Bathory studied the pictures as she stepped across the ribbon of art. Her interest finally drew Bernard’s attention to the same. He did a double take, then moved closer himself, turning in a circle, his gaze sweeping from panel to panel, as if he were speed-reading.
He turned to Arella. “This is the story you destroyed in Jerusalem.” He strode to the last panel, bending a knee to touch the sword depicted there. His voice was full of anguish. “Why did you keep this from me?”
“The world was not ready,” she explained simply.
“Who are you to judge what the world is ready for?” Bernard stood, moving toward Arella with a hand on the hilt of his own sword.
Jordan touched his rifle.
Rhun blocked Bernard. “Stand down, old friend. Leave the past to the past. We must now face the present and the future.”
“If we could’ve possessed such a weapon . . .” Bernard shook his head, as distraught as Jordan had ever seen him. “Imagine the suffering we could have spared the world.”
“And all you would’ve wreaked,” Arella said. “I walked the mosque after you left Jerusalem. I saw what your forces did in the name of God. You were not ready. The world was not ready.”
Rhun touched his pectoral cross. “We have no time for this,” he reminded them. “The sun will be setting in another hour.”
His words seemed to finally break through Bernard’s anger and anguish. “You are right.” He reached to his armor and removed the Blood Gospel again and held it out. “Please, my child. Before it’s too late. You must bless this book.”
Looking worried, Tommy took it. The book looked huge in his small hands. “This didn’t work last time. And remember, I’m not the First Angel.”
Bernard gave them a baffled look. It seemed the cardinal was suffering one long day of surprises, most of them bad. Jordan knew how that felt. “What does he mean?”

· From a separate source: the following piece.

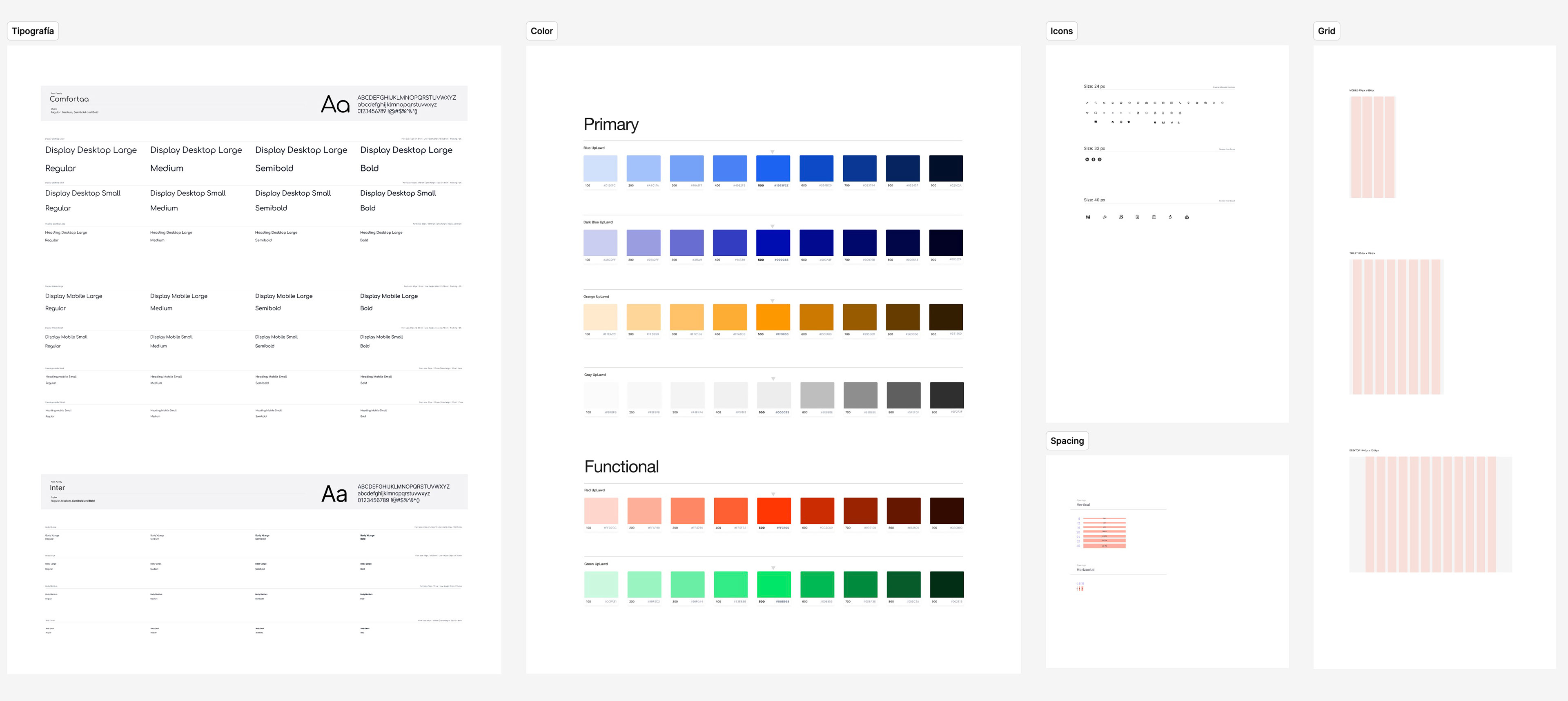Select the Tipografía frame label

click(33, 31)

Erin ignored him. “Try anyway,” she urged the boy. “You can’t do any harm.”
“Okay,” Tommy said doubtfully. He opened the book and lifted his palm over the pages. “I, Thomas Bolar, bless this book.”
Everyone leaned forward, as if expecting a miracle.
Again nothing.
No golden light, no new words.
It seemed this blasted place had worn out its potential for miracles.
4:04
P.M.
“As Tommy said,” Erin offered, sensing the defeat among the Sanguinists, “he’s not the First Angel.”
“Then who is?” Bernard asked.
Erin knew she was missing something, but she felt as if she were struggling with a jigsaw puzzle in the dark, shifting pieces blindly. “Arella said Tommy carries the best of the First Angel
inside
him. So I think he’s still key to this puzzle.”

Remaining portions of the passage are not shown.